**Directive**
Please rewrite the lines from the one containing "Where should I" through the last line, inclusive, with the request text unchanged and each coordinate in the answers multiplied by 0.85 and rounded to a whole number, halves rounded up. Leave the pictures out.

(Pointing data for screenshots)
....................
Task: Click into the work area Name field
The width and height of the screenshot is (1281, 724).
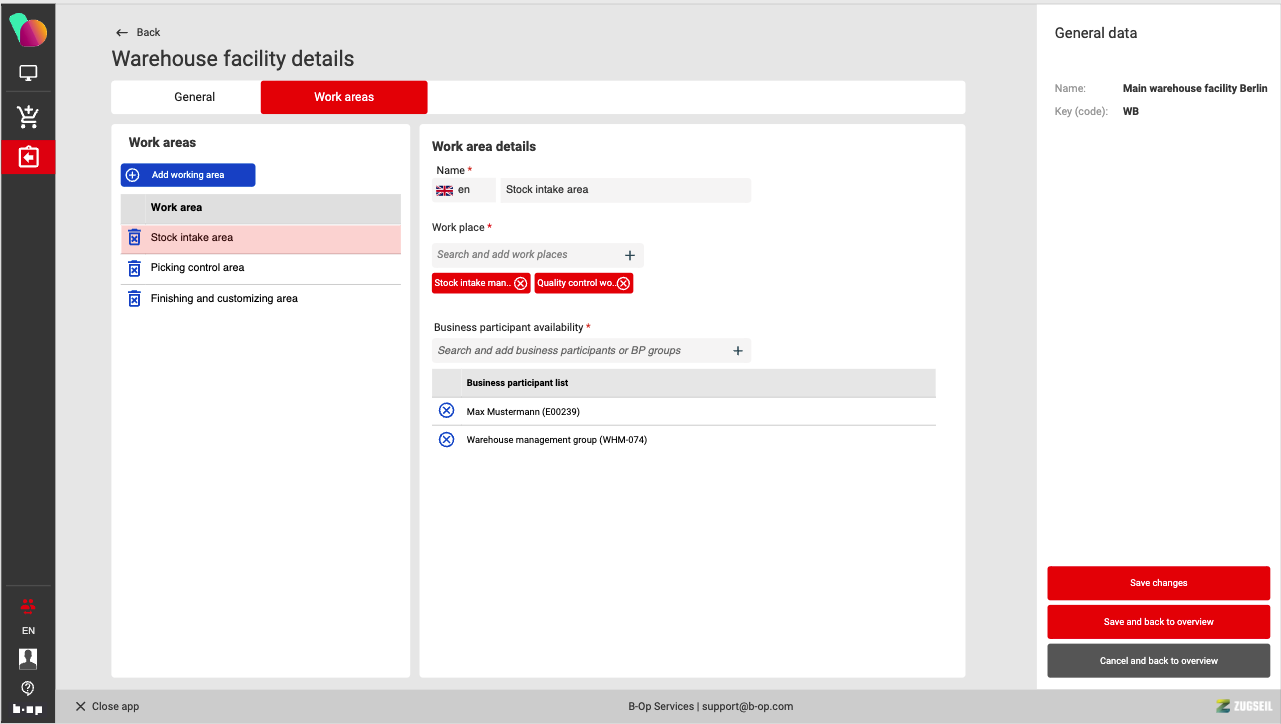Action: (625, 190)

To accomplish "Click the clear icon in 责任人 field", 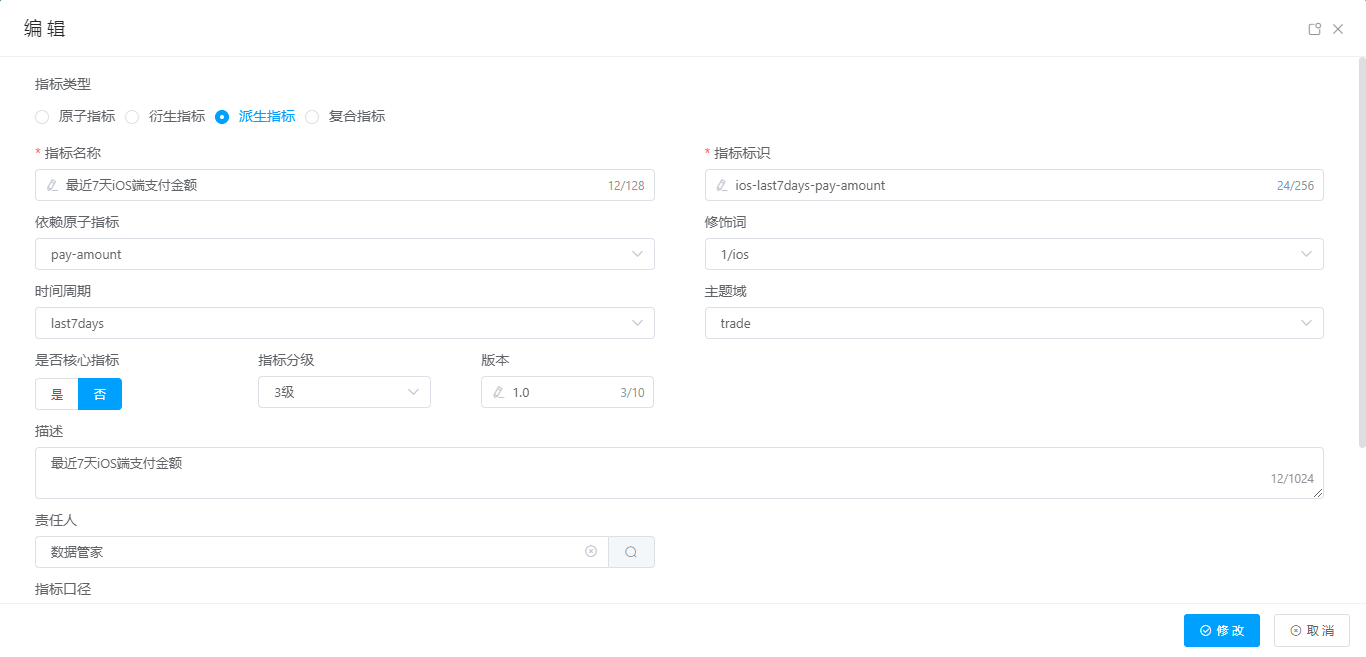I will [591, 551].
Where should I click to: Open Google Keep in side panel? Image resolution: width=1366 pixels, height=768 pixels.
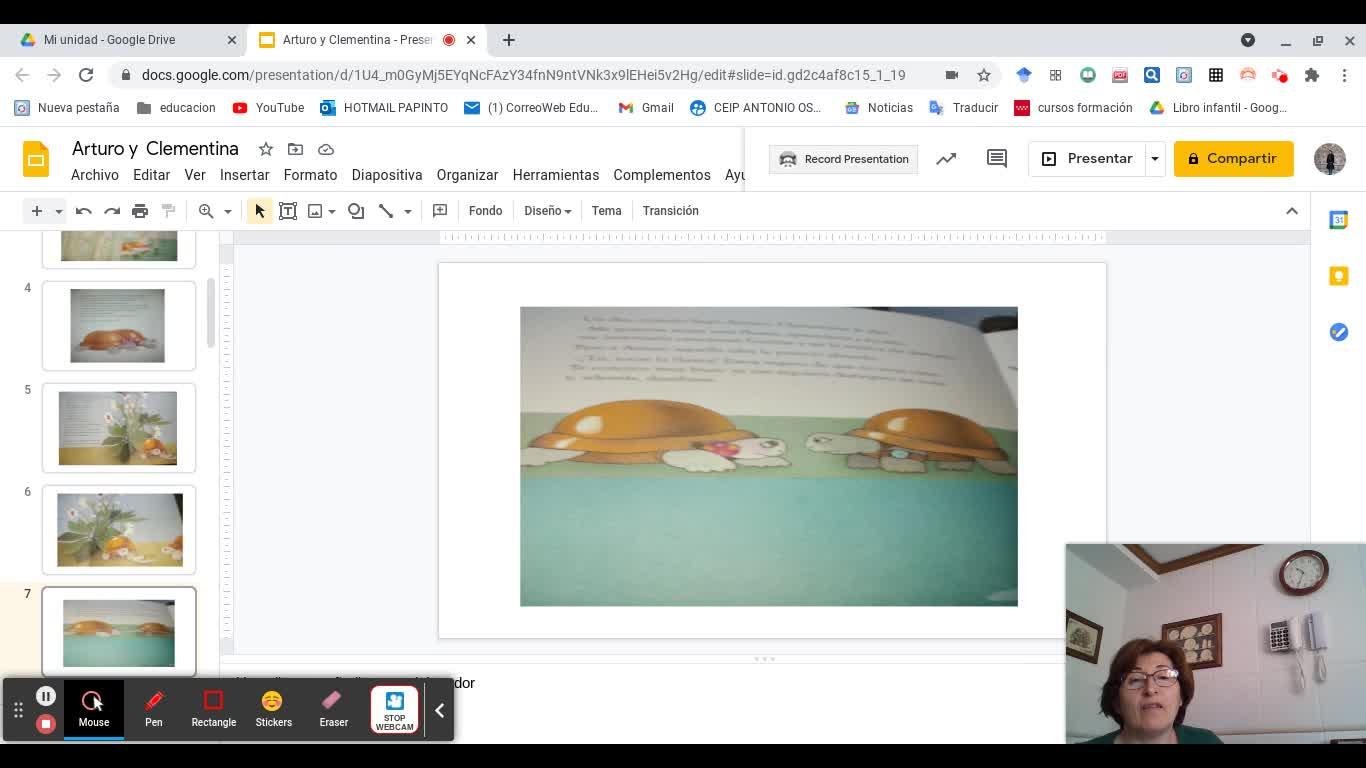click(1338, 276)
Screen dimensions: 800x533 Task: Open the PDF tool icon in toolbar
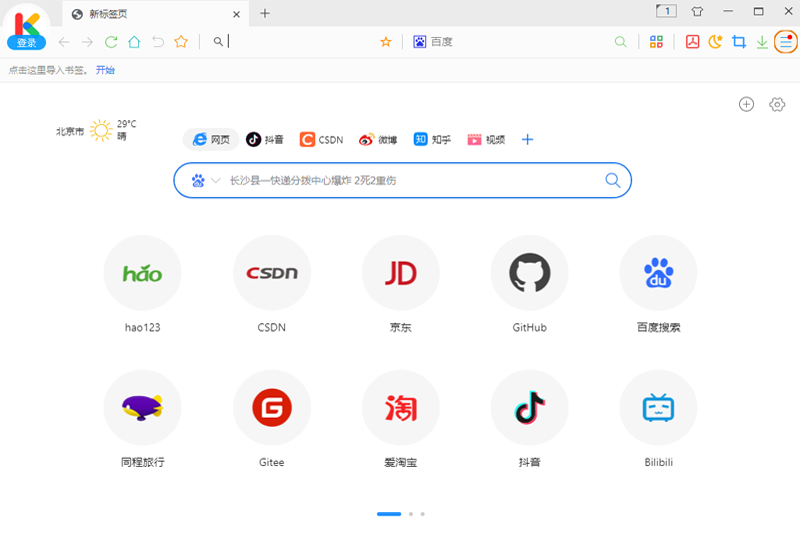click(692, 42)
....................
**Solved exercise**
Where should I click to: Open Google Keep in side panel? Image resolution: width=1366 pixels, height=768 pixels.
click(1137, 235)
Screen dimensions: 800x533 Task: Open the PDF tool icon in toolbar
click(588, 36)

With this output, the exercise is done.